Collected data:

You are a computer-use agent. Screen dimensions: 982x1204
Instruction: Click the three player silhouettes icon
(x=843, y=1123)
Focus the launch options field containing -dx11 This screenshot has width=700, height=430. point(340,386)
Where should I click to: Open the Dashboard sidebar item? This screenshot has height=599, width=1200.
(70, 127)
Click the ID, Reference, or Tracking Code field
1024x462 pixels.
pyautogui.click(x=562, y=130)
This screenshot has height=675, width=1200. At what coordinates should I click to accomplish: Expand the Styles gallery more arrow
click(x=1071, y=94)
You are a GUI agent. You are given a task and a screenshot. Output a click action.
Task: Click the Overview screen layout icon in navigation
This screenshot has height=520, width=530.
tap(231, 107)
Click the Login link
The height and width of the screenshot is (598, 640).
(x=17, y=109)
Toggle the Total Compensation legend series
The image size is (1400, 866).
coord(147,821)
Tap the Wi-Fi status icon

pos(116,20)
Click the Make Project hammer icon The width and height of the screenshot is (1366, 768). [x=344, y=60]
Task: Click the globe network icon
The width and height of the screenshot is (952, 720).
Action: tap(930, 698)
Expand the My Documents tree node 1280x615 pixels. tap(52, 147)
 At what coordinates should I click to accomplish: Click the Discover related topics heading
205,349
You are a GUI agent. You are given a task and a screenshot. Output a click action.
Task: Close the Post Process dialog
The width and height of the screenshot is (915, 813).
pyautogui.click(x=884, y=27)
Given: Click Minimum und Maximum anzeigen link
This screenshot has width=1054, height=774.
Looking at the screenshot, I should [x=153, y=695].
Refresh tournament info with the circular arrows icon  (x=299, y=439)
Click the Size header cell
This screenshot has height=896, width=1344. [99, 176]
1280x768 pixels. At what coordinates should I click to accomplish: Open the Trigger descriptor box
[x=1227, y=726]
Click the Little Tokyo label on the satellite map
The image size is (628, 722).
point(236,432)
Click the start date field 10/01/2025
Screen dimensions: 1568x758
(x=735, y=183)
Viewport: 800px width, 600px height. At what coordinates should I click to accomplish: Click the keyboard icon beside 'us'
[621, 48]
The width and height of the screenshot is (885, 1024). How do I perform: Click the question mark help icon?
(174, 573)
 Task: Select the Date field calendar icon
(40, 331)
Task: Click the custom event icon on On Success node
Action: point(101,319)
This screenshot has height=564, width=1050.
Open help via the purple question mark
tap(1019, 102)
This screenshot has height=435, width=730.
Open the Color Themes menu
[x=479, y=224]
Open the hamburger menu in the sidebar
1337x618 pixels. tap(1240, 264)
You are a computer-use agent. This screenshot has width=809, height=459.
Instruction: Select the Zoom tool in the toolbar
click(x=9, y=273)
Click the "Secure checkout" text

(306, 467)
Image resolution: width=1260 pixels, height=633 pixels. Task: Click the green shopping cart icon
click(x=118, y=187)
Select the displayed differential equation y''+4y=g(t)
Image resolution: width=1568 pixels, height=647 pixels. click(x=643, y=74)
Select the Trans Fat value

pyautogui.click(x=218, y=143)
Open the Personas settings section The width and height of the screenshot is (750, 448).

> _Task_
When you reach the line that contains "Task: Click the Overview", stop; that line and every line before it, from the very first line of the data, should be restated word for word.

> _Response area_
You are a computer-use agent. Screen dimensions: 982x1204
Instruction: Click the three player silhouettes icon
(x=843, y=1123)
Focus the launch options field containing -dx11 This screenshot has width=700, height=430. point(340,386)
Where should I click to: Open the Dashboard sidebar item? This screenshot has height=599, width=1200.
(70, 127)
Click the ID, Reference, or Tracking Code field
1024x462 pixels.
pyautogui.click(x=562, y=130)
This screenshot has height=675, width=1200. At what coordinates should I click to accomplish: Expand the Styles gallery more arrow
click(x=1071, y=94)
You are a GUI agent. You are given a task and a screenshot. Output a click action.
Task: Click the Overview screen layout icon in navigation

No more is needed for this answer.